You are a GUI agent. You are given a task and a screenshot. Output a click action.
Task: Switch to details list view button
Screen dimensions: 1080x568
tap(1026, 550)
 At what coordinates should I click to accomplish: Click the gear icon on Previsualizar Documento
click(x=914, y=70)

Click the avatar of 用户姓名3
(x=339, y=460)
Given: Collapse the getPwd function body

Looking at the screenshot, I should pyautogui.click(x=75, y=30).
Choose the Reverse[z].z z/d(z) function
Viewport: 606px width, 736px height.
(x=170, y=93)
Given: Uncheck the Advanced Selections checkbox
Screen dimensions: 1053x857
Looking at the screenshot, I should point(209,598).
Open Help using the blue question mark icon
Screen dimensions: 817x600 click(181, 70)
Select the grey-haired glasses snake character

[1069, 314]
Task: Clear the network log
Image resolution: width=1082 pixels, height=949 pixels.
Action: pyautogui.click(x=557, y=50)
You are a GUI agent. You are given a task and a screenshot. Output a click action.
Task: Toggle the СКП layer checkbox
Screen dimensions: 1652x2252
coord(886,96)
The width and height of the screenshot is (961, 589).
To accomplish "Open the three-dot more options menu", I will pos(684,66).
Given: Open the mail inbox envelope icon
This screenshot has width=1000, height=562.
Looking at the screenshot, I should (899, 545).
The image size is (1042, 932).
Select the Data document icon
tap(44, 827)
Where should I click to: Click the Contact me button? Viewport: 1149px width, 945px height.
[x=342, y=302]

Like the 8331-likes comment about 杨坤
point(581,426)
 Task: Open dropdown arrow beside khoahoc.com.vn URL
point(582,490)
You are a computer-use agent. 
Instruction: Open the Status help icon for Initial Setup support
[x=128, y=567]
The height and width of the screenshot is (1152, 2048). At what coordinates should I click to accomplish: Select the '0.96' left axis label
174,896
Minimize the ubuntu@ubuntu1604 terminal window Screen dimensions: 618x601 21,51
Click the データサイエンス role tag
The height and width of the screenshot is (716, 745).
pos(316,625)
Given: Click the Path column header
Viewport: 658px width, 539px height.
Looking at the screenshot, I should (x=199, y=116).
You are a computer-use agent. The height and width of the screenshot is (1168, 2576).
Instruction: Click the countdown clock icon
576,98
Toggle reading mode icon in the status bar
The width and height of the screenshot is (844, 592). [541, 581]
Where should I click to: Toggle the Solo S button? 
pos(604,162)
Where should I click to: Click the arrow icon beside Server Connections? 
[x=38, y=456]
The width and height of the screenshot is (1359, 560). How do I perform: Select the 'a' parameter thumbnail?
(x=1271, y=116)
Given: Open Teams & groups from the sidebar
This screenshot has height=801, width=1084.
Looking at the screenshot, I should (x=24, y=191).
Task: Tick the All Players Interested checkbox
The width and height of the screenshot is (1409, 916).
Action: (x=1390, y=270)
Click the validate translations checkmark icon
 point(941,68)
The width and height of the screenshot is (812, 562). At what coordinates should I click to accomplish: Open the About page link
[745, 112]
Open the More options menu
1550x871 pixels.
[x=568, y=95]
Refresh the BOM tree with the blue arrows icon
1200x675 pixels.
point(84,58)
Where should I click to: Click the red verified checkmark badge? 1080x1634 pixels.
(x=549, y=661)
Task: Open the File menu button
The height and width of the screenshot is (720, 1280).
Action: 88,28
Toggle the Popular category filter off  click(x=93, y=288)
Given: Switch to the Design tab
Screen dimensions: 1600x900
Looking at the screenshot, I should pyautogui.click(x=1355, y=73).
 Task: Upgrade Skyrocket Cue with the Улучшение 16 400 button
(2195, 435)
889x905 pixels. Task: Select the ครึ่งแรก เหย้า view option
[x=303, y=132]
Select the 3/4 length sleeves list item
####
→ **ACTIVITY**
Would you print each line of the listing again, unaltered?

→ **EXERCISE OUTPUT**
You are a GUI agent. You are given a task and a screenshot. Output a click action.
Task: Switch to details list view button
Screen dimensions: 1080x568
tap(1026, 550)
 At what coordinates should I click to accomplish: Click the gear icon on Previsualizar Documento
click(x=914, y=70)

Click the avatar of 用户姓名3
(x=339, y=460)
Given: Collapse the getPwd function body

Looking at the screenshot, I should pyautogui.click(x=75, y=30).
Choose the Reverse[z].z z/d(z) function
Viewport: 606px width, 736px height.
(x=170, y=93)
Given: Uncheck the Advanced Selections checkbox
Screen dimensions: 1053x857
Looking at the screenshot, I should point(209,598).
Open Help using the blue question mark icon
Screen dimensions: 817x600 click(181, 70)
Select the grey-haired glasses snake character

[1069, 314]
Task: Clear the network log
Image resolution: width=1082 pixels, height=949 pixels.
Action: pyautogui.click(x=557, y=50)
You are a GUI agent. You are given a task and a screenshot. Output a click action.
Task: Toggle the СКП layer checkbox
Screen dimensions: 1652x2252
coord(886,96)
The width and height of the screenshot is (961, 589).
To accomplish "Open the three-dot more options menu", I will pos(684,66).
Given: Open the mail inbox envelope icon
This screenshot has width=1000, height=562.
Looking at the screenshot, I should (899, 545).
The image size is (1042, 932).
Select the Data document icon
tap(44, 827)
Where should I click to: Click the Contact me button? Viewport: 1149px width, 945px height.
[x=342, y=302]

Like the 8331-likes comment about 杨坤
point(581,426)
 Task: Open dropdown arrow beside khoahoc.com.vn URL
point(582,490)
You are a computer-use agent. 
Instruction: Open the Status help icon for Initial Setup support
[x=128, y=567]
The height and width of the screenshot is (1152, 2048). At what coordinates should I click to accomplish: Select the '0.96' left axis label
174,896
Minimize the ubuntu@ubuntu1604 terminal window Screen dimensions: 618x601 21,51
Click the データサイエンス role tag
The height and width of the screenshot is (716, 745).
pos(316,625)
Given: Click the Path column header
Viewport: 658px width, 539px height.
Looking at the screenshot, I should (x=199, y=116).
You are a computer-use agent. The height and width of the screenshot is (1168, 2576).
Instruction: Click the countdown clock icon
576,98
Toggle reading mode icon in the status bar
The width and height of the screenshot is (844, 592). [541, 581]
Where should I click to: Toggle the Solo S button? 
pos(604,162)
Where should I click to: Click the arrow icon beside Server Connections? 
[x=38, y=456]
The width and height of the screenshot is (1359, 560). How do I perform: Select the 'a' parameter thumbnail?
(x=1271, y=116)
Given: Open Teams & groups from the sidebar
This screenshot has height=801, width=1084.
Looking at the screenshot, I should (x=24, y=191).
Task: Tick the All Players Interested checkbox
The width and height of the screenshot is (1409, 916).
Action: (x=1390, y=270)
Click the validate translations checkmark icon
 point(941,68)
The width and height of the screenshot is (812, 562). At what coordinates should I click to accomplish: Open the About page link
[745, 112]
Open the More options menu
1550x871 pixels.
[x=568, y=95]
Refresh the BOM tree with the blue arrows icon
1200x675 pixels.
point(84,58)
Where should I click to: Click the red verified checkmark badge? 1080x1634 pixels.
(x=549, y=661)
Task: Open the File menu button
The height and width of the screenshot is (720, 1280).
Action: 88,28
Toggle the Popular category filter off  click(x=93, y=288)
Given: Switch to the Design tab
Screen dimensions: 1600x900
Looking at the screenshot, I should pyautogui.click(x=1355, y=73).
 Task: Upgrade Skyrocket Cue with the Улучшение 16 400 button
(2195, 435)
889x905 pixels. Task: Select the ครึ่งแรก เหย้า view option
[x=303, y=132]
Select the 3/4 length sleeves list item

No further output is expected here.